The Sigma Phi Epsilon fraternity at the University of Vermont made national headlines in December when its survey question about rape went public. Administrators promised a thorough investigation but few thought it would last this long. Exams end Friday at UVM, so the investigation continues into summer and some are wondering just what's taking so long.
The story made national headlines and within days Sig Ep's national offices sent frat brothers packing and shut down their chapter. In December UVM's Associate Vice President, Annie Stevens supported the move and promised an investigation of her own, "We believe we still have more information to find out for our own processes and holding the appropriate organization or individuals accountable," she said
But five months after the incident there are more questions than answers, like who was behind the hate-filled survey, how will they be held accountable, and what's taking the University so long to figure it out.
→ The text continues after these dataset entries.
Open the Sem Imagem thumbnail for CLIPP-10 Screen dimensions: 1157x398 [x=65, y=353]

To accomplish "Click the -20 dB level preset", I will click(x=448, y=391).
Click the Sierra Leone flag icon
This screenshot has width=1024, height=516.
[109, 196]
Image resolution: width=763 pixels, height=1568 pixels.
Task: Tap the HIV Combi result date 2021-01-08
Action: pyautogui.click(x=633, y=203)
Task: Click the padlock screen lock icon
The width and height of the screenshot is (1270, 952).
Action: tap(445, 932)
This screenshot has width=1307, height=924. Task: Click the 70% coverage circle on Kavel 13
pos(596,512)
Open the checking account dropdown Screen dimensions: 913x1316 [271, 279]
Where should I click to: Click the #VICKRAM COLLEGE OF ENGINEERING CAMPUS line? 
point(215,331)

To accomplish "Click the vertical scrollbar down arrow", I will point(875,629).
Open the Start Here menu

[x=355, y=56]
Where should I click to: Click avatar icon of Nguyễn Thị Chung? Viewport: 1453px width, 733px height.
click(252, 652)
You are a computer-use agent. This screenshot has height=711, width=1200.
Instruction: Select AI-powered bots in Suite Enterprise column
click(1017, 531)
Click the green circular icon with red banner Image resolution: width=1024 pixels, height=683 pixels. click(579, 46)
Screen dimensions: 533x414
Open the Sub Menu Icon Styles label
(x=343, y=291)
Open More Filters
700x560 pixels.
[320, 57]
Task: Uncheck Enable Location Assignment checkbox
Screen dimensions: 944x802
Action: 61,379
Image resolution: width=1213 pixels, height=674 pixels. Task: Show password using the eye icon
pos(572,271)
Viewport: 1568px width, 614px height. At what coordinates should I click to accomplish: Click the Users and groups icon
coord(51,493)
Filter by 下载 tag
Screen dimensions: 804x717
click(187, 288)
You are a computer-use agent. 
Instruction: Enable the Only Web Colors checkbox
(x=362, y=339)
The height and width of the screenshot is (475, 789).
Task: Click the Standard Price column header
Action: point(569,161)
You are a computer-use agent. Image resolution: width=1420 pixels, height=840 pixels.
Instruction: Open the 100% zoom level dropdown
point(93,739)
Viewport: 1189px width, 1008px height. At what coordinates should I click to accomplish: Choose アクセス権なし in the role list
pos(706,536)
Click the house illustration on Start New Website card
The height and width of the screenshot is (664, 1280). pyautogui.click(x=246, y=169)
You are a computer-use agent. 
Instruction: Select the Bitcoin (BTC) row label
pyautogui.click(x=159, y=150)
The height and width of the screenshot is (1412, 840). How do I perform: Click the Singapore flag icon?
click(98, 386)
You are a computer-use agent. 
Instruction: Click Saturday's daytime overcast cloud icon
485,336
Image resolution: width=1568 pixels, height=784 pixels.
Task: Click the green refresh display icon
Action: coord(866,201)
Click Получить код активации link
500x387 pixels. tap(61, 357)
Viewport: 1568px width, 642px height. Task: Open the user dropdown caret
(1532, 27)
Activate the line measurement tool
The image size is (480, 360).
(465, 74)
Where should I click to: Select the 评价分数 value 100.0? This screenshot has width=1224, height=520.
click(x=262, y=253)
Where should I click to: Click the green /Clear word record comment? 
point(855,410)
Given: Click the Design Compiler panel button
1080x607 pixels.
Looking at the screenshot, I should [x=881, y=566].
Juliet Critsimilios was outraged by the survey and organized this year's Take Back the Night Rally to highlight the problem of sexual violence on campus, "It's hard to feel like you're fighting a battle you know you're screaming and no one's really listening," she said
The senior says University officials have failed in their responsibility to handle the investigation in a timely manner and to use the opportunity to educate everyone on campus. "I was really disappointed that they just disbanded the frat entirely and they were just like okay this problem is gone now were just kind of going to wash our hands of it and have not really talked to the community about it and talk about how these ideas affect students," says Critsimilios.
In a statement to WCAX Associate Vice President Stevens says "While the investigation may not have happened as quickly as some would like, our goal from the beginning has been to be as fair and painstakingly thorough as possible."
Stevens goes on to say that the University has steps it can take to hold graduating seniors accountable, "…from keeping a student conduct record on file, which would impact law, medical, and graduate school applications and, potentially, employment, to revoking a graduate's degree."
UVM says four university departments are involved in the investigation and that they will work together on it over the summer but would not comment on what they've learned or what's left to do.